When these sorts of things happen, we normally discuss them in the politics thread. It sorta has to do with with bigotry and discrimination, and that sorta gets into politics.
Fair enough.
I no longer want to be a white male, I don’t want to be blamed for everything wrong in the world: I tell the world now I’m a black lesbian… My name is Loretta and I’m a BLT, a black lesbian in transition.
What a baby.
Speaking at a press conference at the Karlovy Vary film festival, where he was presenting his new film The Man Who Killed Don Quixote, Gilliam said: “It made me cry: the idea that … no longer six white Oxbridge men can make a comedy show. Now we need one of this, one of that, everybody represented… this is bullshit. I no longer want to be a white male, I don’t want to be blamed for everything wrong in the world: I tell the world now I’m a black lesbian… My name is Loretta and I’m a BLT, a black lesbian in transition.”
He added: “[Allen’s] statement made me so angry, all of us so angry. Comedy is not assembled, it’s not like putting together a boy band where you put together one of this, one of that everyone is represented.”
It’s not about picking one of each. It’s about giving all voices a chance to sit at the table.

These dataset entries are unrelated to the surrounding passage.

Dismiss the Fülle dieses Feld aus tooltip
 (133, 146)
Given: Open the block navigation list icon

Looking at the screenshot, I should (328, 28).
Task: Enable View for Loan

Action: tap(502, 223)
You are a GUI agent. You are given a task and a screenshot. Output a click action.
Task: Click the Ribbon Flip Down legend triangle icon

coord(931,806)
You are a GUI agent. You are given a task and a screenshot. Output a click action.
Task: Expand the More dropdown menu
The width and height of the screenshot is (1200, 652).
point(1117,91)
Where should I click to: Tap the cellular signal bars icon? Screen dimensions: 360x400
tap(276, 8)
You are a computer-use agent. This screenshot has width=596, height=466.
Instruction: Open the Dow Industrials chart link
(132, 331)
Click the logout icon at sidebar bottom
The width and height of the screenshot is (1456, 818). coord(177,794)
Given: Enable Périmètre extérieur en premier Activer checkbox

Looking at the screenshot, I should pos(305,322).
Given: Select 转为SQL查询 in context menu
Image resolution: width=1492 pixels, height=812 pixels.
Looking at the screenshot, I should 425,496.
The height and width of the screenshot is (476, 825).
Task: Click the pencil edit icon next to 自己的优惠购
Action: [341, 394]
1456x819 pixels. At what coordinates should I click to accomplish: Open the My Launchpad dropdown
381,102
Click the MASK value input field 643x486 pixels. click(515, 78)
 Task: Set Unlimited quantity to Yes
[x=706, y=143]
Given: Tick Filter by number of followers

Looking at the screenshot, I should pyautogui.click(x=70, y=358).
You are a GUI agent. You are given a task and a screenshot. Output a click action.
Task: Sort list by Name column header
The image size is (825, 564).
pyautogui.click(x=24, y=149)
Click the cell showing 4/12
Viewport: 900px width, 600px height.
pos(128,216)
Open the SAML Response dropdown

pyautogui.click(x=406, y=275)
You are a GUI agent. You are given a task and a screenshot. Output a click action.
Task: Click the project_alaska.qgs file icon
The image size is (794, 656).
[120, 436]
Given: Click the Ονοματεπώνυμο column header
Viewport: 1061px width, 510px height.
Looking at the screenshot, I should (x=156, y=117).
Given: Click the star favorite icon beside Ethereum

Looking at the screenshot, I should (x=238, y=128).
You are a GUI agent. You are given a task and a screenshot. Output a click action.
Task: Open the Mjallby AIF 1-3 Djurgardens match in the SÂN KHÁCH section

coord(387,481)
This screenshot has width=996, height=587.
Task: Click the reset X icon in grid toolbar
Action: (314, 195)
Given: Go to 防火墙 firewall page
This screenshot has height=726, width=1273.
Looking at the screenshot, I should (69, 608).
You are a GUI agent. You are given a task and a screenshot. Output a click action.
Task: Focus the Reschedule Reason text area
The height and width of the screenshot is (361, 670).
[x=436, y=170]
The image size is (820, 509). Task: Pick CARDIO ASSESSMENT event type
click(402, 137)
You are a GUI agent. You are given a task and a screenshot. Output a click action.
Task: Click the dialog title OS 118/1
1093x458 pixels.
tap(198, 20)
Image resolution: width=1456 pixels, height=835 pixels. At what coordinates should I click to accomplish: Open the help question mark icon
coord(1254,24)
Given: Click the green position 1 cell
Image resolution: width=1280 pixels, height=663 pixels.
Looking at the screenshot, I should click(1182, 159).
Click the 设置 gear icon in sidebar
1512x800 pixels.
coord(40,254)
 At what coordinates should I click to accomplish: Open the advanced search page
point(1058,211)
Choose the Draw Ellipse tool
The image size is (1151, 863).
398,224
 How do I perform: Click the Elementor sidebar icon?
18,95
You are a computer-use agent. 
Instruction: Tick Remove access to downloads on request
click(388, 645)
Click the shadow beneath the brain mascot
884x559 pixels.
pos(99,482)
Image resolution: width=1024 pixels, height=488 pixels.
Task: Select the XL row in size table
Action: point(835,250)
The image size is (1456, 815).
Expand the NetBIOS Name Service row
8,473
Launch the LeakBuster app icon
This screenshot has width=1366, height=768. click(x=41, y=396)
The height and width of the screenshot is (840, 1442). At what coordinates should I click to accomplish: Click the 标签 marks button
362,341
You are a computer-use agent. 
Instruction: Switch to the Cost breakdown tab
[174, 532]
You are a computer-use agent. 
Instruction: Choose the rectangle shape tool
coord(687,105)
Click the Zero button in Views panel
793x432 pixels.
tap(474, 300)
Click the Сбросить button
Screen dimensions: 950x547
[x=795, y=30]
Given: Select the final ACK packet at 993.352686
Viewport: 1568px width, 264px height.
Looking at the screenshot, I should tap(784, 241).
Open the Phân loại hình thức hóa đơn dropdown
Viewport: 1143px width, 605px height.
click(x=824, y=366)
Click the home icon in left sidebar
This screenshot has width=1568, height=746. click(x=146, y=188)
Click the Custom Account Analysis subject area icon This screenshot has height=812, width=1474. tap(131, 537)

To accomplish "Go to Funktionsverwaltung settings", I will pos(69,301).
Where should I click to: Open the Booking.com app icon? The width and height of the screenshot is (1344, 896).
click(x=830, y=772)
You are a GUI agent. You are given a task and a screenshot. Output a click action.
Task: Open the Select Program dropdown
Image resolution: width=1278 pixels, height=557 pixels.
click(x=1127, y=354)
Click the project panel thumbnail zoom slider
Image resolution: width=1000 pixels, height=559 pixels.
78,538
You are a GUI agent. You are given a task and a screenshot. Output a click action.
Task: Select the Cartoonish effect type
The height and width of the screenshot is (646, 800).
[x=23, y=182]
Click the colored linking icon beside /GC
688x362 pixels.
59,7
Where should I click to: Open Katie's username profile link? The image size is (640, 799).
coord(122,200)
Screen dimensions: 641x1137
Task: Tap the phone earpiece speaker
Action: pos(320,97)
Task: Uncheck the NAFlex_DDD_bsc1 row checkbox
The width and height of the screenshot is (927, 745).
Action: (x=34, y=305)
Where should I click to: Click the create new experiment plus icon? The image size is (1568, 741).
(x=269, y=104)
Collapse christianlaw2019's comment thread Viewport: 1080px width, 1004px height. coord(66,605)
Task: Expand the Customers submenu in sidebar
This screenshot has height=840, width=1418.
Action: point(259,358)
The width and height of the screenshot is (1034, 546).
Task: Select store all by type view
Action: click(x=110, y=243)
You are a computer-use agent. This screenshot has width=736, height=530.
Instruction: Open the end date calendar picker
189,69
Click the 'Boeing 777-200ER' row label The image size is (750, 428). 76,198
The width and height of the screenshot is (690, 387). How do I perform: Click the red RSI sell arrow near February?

Comedy has been closed off to all but white males the majority of the time for way too long.
I think Gilliam may be voicing his thoughts and concerns in that… Python wouldn’t exist if done today - because the group may have been split up by the Head of BBC Entertainment/Comedy to make it more diverse (from their experience a management-level box-ticker with likely not much interest in comedy itself). Which is problem in itself and he is correct in that context; they were a tight unit who’d grown together - why do have to include someone to tick a box that we don’t know and may not likely ‘get’ us? (maybe at the expense of one of the group, even?) He’s seemingly invoking a bit of Dustin Hoffman’s Tootsie in his claim (for me, anyway).
The problem Gilliam may be not giving much consideration to in that… is at that time when they were starting out… the BBC weren’t doing much comedy for differing cultures at all, and it wasn’t diverse. The Pythons also did a lot of the work themselves, writing, acting, style, content, and had a large say in direction input (for timing, and effect) etc - not a lot of modern comedians seemingly do that - usually they seem to be comedians who may write/act a little.
Thankfully, since then comedy has evolved in who it is trying to appeal to… from having a young black scouser as a main role in Red Dwarf in the 80’s, which appealed and was aimed at younger and more diverse audiences - all the way through to having comedies mainly aimed to appeal for ethnic/cultural audiences. People behind the scenes coming from differing backgrounds, culture and classes - more diverse than ever - writers included, which may have not been the case 40/50 years ago. (it certainly wasn’t the done thing at the BBC; accents were frowned upon, and often you usually had to be from a certain ‘class’ or ‘standard’ to work there in a creative/management role.